**WHAT THIS TASK INVOLVES:** Copy out every line of the entries below word for word, without changing anything.

**SUPPLIED MATERIAL:**
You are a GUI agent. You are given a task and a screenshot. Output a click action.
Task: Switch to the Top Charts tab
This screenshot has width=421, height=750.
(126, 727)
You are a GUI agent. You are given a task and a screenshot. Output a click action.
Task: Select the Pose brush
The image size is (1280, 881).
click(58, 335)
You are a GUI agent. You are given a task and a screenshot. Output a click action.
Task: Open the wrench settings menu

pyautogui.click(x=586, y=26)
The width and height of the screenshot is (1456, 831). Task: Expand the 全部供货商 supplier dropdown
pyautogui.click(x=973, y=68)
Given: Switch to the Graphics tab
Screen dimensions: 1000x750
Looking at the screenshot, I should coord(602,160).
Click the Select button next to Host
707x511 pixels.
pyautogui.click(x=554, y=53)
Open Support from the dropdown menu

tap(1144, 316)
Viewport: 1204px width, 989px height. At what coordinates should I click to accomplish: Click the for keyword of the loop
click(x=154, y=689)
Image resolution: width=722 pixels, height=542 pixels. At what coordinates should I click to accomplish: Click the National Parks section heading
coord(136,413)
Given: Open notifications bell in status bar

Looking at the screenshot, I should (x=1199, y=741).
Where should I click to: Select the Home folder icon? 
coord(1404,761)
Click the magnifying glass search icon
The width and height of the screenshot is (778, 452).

**THE OUTPUT:**
You are a GUI agent. You are given a task and a screenshot. Output a click action.
Task: Switch to the Top Charts tab
This screenshot has width=421, height=750.
(126, 727)
You are a GUI agent. You are given a task and a screenshot. Output a click action.
Task: Select the Pose brush
The image size is (1280, 881).
click(58, 335)
You are a GUI agent. You are given a task and a screenshot. Output a click action.
Task: Open the wrench settings menu

pyautogui.click(x=586, y=26)
The width and height of the screenshot is (1456, 831). Task: Expand the 全部供货商 supplier dropdown
pyautogui.click(x=973, y=68)
Given: Switch to the Graphics tab
Screen dimensions: 1000x750
Looking at the screenshot, I should coord(602,160).
Click the Select button next to Host
707x511 pixels.
pyautogui.click(x=554, y=53)
Open Support from the dropdown menu

tap(1144, 316)
Viewport: 1204px width, 989px height. At what coordinates should I click to accomplish: Click the for keyword of the loop
click(x=154, y=689)
Image resolution: width=722 pixels, height=542 pixels. At what coordinates should I click to accomplish: Click the National Parks section heading
coord(136,413)
Given: Open notifications bell in status bar

Looking at the screenshot, I should (x=1199, y=741).
Where should I click to: Select the Home folder icon? 
coord(1404,761)
Click the magnifying glass search icon
The width and height of the screenshot is (778, 452).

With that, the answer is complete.